#### Data extracts:
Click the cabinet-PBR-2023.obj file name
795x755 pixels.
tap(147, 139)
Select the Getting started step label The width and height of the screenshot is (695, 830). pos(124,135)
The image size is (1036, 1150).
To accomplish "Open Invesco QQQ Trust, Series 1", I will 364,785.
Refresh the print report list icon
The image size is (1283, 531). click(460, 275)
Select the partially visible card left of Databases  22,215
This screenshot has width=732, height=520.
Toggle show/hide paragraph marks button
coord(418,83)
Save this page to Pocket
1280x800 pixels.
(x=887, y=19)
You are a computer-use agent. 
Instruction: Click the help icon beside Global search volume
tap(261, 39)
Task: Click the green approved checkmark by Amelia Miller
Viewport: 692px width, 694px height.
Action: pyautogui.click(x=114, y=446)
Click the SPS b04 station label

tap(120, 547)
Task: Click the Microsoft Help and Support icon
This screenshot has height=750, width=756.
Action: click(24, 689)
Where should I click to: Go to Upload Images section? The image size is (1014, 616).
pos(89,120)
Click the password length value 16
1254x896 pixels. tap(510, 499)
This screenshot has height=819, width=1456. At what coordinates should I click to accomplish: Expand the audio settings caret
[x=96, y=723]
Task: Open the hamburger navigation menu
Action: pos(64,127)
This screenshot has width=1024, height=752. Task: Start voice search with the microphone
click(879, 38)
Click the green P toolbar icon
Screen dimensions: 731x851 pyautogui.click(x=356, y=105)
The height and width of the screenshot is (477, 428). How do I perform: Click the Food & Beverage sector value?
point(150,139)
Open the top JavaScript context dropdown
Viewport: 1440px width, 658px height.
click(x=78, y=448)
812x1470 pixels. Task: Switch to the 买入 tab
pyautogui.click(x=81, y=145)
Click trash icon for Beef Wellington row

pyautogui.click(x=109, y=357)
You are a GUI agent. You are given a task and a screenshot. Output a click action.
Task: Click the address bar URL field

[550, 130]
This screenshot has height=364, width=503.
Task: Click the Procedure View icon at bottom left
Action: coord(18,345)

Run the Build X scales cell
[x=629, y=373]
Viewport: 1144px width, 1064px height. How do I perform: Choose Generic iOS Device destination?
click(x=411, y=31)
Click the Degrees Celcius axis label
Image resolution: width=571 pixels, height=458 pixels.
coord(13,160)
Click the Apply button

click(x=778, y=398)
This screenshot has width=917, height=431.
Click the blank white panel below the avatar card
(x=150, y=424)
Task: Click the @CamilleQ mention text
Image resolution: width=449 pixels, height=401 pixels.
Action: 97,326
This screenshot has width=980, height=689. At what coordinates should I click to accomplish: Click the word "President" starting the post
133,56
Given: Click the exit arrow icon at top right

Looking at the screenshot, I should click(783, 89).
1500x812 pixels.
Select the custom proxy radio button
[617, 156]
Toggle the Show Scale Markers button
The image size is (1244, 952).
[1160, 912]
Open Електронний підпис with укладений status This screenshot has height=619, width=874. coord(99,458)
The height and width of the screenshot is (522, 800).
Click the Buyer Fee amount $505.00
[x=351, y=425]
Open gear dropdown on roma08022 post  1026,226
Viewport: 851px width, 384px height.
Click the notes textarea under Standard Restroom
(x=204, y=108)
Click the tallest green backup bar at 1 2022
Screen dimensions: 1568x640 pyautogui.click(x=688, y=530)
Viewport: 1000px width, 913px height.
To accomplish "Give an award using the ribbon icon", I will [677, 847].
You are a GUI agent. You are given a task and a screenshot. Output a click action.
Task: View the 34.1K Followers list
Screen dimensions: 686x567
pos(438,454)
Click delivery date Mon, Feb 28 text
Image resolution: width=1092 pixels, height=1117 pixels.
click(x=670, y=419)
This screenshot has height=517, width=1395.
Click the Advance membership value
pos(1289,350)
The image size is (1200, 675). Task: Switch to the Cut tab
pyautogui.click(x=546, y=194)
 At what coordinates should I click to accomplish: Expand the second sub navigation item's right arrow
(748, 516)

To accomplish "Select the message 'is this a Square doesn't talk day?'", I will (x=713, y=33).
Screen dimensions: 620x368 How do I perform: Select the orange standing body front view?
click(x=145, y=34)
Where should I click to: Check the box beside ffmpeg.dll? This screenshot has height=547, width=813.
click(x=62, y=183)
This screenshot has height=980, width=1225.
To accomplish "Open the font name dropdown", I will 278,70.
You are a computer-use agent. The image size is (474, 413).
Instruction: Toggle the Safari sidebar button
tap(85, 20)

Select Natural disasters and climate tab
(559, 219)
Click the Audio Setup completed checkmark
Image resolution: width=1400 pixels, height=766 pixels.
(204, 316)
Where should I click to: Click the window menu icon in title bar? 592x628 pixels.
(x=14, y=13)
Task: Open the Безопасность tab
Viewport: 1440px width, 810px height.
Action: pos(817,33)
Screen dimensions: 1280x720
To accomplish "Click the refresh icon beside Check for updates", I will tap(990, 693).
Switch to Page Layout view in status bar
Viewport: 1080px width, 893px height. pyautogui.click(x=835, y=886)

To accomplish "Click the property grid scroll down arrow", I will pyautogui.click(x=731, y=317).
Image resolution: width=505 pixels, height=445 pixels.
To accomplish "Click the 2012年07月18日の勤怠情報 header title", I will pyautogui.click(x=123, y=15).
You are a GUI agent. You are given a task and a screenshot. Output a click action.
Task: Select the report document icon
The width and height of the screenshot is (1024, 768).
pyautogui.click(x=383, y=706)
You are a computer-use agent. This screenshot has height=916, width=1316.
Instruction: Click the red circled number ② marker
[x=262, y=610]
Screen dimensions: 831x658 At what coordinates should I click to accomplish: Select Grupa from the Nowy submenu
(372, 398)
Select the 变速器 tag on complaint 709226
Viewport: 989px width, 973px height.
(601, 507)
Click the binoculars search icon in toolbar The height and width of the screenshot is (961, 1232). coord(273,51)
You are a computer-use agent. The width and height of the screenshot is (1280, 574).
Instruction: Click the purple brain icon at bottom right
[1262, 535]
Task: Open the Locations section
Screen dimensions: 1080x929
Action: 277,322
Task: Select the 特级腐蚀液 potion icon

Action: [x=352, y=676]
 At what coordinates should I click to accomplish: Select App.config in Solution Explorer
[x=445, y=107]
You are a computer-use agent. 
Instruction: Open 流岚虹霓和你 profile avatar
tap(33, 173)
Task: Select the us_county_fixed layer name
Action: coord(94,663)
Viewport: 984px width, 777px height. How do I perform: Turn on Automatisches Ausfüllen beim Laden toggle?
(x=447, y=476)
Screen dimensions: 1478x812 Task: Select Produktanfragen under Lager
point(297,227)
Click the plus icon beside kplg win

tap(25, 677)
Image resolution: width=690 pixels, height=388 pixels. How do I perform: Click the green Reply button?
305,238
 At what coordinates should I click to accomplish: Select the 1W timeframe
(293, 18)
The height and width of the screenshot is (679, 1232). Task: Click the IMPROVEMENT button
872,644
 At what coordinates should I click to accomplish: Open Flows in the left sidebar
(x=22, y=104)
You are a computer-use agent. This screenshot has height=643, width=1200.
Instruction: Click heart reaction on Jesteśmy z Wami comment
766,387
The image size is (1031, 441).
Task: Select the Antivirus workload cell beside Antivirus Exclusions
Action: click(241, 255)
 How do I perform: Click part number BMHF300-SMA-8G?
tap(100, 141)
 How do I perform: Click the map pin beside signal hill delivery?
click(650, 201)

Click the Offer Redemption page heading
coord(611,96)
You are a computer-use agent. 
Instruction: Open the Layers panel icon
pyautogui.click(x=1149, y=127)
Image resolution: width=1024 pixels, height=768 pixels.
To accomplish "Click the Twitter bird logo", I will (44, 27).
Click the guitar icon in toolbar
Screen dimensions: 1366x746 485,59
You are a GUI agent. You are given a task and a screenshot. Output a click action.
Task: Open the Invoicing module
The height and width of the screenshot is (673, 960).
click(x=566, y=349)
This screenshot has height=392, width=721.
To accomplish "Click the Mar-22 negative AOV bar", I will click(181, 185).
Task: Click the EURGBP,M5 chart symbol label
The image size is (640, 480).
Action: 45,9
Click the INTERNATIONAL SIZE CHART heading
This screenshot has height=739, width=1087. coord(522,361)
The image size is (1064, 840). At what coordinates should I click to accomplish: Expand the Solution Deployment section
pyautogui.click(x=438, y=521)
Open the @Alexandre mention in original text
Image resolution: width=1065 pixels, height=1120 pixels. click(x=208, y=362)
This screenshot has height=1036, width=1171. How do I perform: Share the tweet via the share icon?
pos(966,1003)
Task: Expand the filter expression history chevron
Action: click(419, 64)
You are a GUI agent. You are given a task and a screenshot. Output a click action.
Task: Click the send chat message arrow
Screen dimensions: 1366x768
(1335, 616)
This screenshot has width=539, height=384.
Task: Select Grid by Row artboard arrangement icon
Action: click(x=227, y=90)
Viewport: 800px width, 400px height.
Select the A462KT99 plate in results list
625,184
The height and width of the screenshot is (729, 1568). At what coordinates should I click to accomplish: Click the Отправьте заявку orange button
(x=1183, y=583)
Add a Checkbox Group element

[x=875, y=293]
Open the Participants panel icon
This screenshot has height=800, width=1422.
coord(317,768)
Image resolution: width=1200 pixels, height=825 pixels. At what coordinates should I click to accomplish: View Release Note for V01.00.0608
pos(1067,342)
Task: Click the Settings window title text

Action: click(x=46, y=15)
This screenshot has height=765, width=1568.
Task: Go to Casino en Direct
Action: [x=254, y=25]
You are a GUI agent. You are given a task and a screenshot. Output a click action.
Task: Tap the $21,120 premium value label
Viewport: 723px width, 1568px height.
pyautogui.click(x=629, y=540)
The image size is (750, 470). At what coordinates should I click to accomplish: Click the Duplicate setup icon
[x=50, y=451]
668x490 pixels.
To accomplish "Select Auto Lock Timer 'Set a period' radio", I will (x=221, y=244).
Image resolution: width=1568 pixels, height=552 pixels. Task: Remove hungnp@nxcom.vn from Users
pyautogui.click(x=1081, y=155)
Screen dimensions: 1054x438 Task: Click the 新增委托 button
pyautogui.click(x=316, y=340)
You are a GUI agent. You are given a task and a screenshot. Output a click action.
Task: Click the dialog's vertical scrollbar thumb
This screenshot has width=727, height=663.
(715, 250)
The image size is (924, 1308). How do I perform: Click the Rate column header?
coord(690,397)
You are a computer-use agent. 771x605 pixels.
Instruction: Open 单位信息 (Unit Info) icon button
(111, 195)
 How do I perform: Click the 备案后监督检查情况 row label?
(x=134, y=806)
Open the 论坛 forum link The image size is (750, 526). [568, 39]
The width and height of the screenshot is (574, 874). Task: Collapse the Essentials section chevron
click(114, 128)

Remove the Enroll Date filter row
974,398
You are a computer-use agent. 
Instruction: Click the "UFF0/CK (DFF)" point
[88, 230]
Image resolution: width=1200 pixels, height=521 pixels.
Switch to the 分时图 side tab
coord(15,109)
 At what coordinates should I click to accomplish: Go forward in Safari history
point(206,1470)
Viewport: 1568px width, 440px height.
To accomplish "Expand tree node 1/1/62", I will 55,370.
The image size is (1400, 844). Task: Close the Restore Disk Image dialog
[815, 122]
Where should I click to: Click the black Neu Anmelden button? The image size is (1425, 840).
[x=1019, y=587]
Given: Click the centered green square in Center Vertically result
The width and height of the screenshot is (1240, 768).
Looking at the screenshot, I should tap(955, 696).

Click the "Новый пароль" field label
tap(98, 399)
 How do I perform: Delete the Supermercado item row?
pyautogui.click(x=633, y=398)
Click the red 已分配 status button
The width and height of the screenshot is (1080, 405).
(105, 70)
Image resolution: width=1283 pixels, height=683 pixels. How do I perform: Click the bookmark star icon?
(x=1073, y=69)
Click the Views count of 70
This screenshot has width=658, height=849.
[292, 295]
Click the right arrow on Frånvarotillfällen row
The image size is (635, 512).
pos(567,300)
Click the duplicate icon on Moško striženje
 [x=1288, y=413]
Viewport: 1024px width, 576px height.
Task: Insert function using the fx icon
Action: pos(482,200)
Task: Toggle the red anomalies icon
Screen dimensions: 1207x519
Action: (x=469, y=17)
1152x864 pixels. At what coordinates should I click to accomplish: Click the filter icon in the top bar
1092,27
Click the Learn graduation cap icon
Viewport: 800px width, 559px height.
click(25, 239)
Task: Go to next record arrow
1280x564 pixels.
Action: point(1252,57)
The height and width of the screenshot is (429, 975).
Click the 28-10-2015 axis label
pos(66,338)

#### Work to complete:
Check each line of the listing above. Copy the ones with the word "dropdown".

#### Response area:
Open the top JavaScript context dropdown
Open gear dropdown on roma08022 post  1026,226
To accomplish "Open the font name dropdown", I will 278,70.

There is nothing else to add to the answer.